Performance and Orders of Magnitude
Lets talk performance. Performance tends to fall into a general area of Orders of Magnitude to complete an operation. Based on the number of items an algorithm operates on, called N, algorithms tend to complete based on a function that looks something like
O(N) = A N^3 + B N^2 + C N log(N) + D N + E log(N) + F (comment: higher/different orders are entirely possible, I'm just thrown out some common ones)
Out of that function, we tend to drop the constants (A, B, C, D, E, and F) and we tend to look only at the highest order of magnitude problem. This means that it is typically more important to work on the part of an algorithm that is causing the N3 problem than the log(N) problem. From a numeric standpoint, this makes sense. After all, if we have 50 items to process and we look at 50^3, we get a problem of the order 125000. If we have a log(50), that's 1.69, which is a big difference. Also, we need to understand the number of items we are dealing with. With an algorithm dealing with 3 items it may not be a big deal with your algorithm works on an order of N^2. If you have a 100 items, N^2 can be a big deal.
Where does the choice of raw algorithms come up? The answer is typically it depends. It tends to not come up as much in the consulting world and much more in the product world. However, in the consulting world typically involves a lot of database interaction, as a result, there is a complete section in this devoted to the topic.
Now, the problem in the consulting world is a little bit different. The world tends to run on data and that data is typically in databases. Bill Vaughn is recognized for saying that all data access technologies wait at the same rate. This is true. Its very important to realize that a query that takes 5 seconds to run, but is run 100k times a day is a bad thing when it should only be taking 350 milliseconds to run if it had been optimized. So, its better to only get back the data that you absolutely need. Going off process/server to get data is really expensive. Don't muck it up with something that looks like:
select * from table <!-- I've seen this done to get a simple calculation, no joke.
You want to do something that looks more like this:
select col1, col2, col3 from table where col4=val4
In addition, you want to make sure that your database is optimized. You want to make sure that you have primary keys, foreign keys, and a good indexing strategy. How you access your data is important. I like some routines that I have developed over the years. The routines protect from Sql Injection and they are pretty simple to use. They aren't for everyone. Stored Procedures are also a pretty good thing to use. They can be used to generate dynamic sql internally, so its really your choice.

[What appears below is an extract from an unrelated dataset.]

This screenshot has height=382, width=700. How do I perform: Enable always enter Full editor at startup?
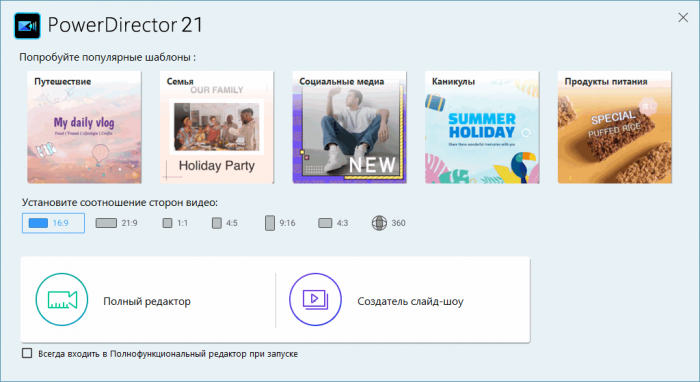pos(27,353)
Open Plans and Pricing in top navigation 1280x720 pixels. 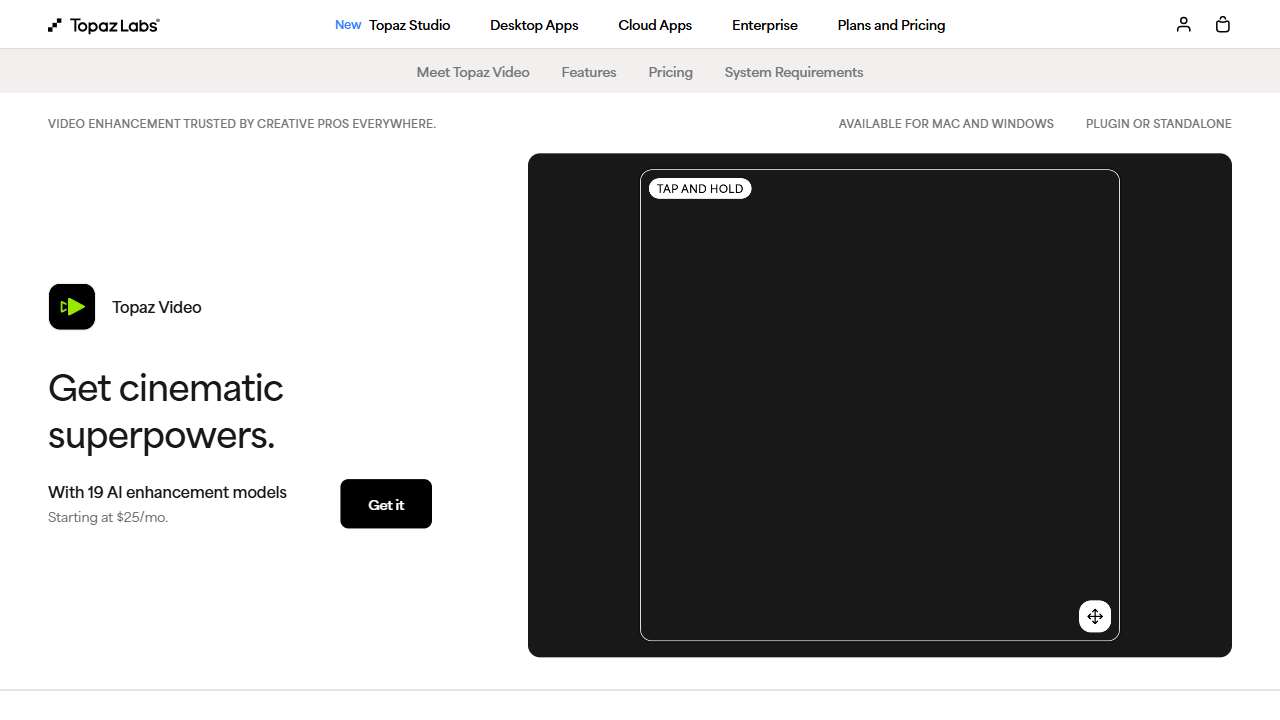pos(891,25)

Algorithms and dividing the work
Algorithms come in many shapes and sizes. Generally, they fall into having a certain percentage of their work is serializable and some is parallelizable. Work that is only serializable can only be done 1 step at a time. No matter how many CPUs or threads you attempt to use, you aren't going to get any benefit. The only way to help these applications with hardware is to get faster CPUs with a higher frequency and more instructions per second. Going from a system with 1 cpu to a system with 4 won't necessarily help these parts of an application. Algorithms that are parallizable are much more interesting in the current environment. With these algorithms, adding more CPUs, threads, cores and such will general improve the performance of these algorithms. There is always some overhead involved in managing the different threads and such, but the over benefit is an increase in the amount of work that can be performed.
In a consulting gig, there are typically parts of an application that can be divided out into parallizable work. For example, a web request is typically an entity to itself, so http requests typically get mapped to different threads. The requests don't typically interact with each other, so this is a place where you can get a win. Fortunately, this is taken care for you by the web server vendor.
As this performance argument was going on, my mind went to an article by Jeff Atwood I had seen discussed a few weeks ago on twitter. The article is at http://www.codinghorror.com/blog/archives/001198.html. Basically, the article talks about why its a poor idea to do performance optimization when looked at from a cost benefit analysis. The thinking is that programmers are expensive and hardware is cheap, so based on that, just throw more hardware at a problem until it gets fixed. I'm sure that for some customers, this is an acceptable solution, however, I have not seen them. First off, you have to understand where your potential bottlenecks
are. Its your job as a developer to understand this. You have to
understand database performance. If you don't know about sql, primary keys, foreign keys, and indexes, go learn about them. You have to understand what your
application is doing and be able to pinpoint the bottlenecks. Just
claiming that you need more better hardware is craziness and will probably make the customer question you.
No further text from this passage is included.